Get an arbitrary `Err` from a parallel iterator over `Result<()>` #113

emk · 2016-10-19T19:30:04Z

I just converted a for loop in cage to a parallel iteration. The original loop used try!, giving me .map(|pod| -> Result<()> {.

In a perfect world, I might like to collect all the errors in some order, but that would require messing around with reducing a "vector of errors" type, which is going to be allocation intensive. We can do almost as well by just choosing one of many errors, and showing that one to the user.
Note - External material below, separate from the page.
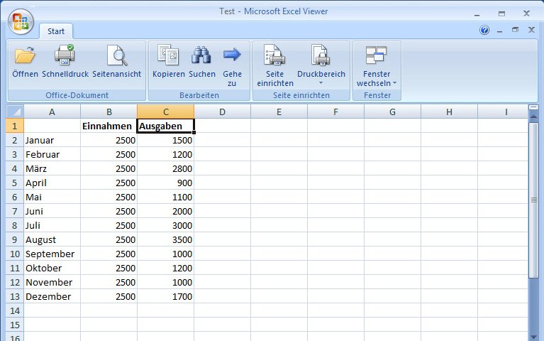Screen dimensions: 544x341
Task: Click the Schnelldruck printer icon
Action: pos(65,55)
@cuviper helped me figure out the following solution:

            // If more than one parallel branch fails, just return one error.
            .reduce_with(|result1, result2| result1.and(result2).and(Ok(())))
            .unwrap_or(Ok(()))

Having this as a standard, built-in reduction would make it much easier to parallelize loops using try!.

The text was updated successfully, but these errors were encountered:

nikomatsakis · 2016-10-19T19:38:44Z

I've been wanting for some time to do something standard like that, but also allow you to opt-in to a non-deterministic result in exchange for speed. The idea would be to use an AtomicBool which is set to true when an error occurs -- then, before we process each item, we check if an error has occurred and bail out if so.
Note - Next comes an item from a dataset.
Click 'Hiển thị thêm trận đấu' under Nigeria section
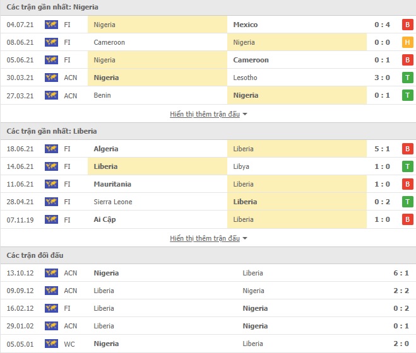The width and height of the screenshot is (416, 353). click(x=205, y=114)
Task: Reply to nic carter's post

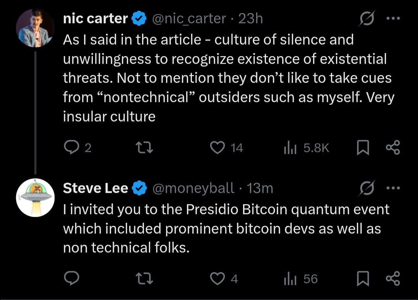Action: click(71, 148)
cuviper · 2016-10-19T19:41:36Z

See also the discussion in #51. This sort of early-exit can probably share common code.

cuviper · 2016-10-19T21:40:20Z

BTW, if your types are already Result<(), E>, then that final .and(Ok(())) is redundant. That was just a quick way to map any arbitrary Ok(T) into nothing.

emk · 2016-10-20T18:56:15Z

I ran a bit with the idea of converting existing for ... in and map(...).collect() iterations to parallel iterations using rayon, and I came up with two badly-named methods: reduce_automatically, which automatically reduces any type supporting an identity and an associative operator, and reduce_results_to_vec, which takes a parallel iterator over Result<T> and returns Result<Vec<T>> in some arbitrary order.

I have no idea how generally useful these might be, but I submit them as data points to your design process. Using these two reduction functions, I think I trivially convert most of the loops and iterations in cage to use rayon.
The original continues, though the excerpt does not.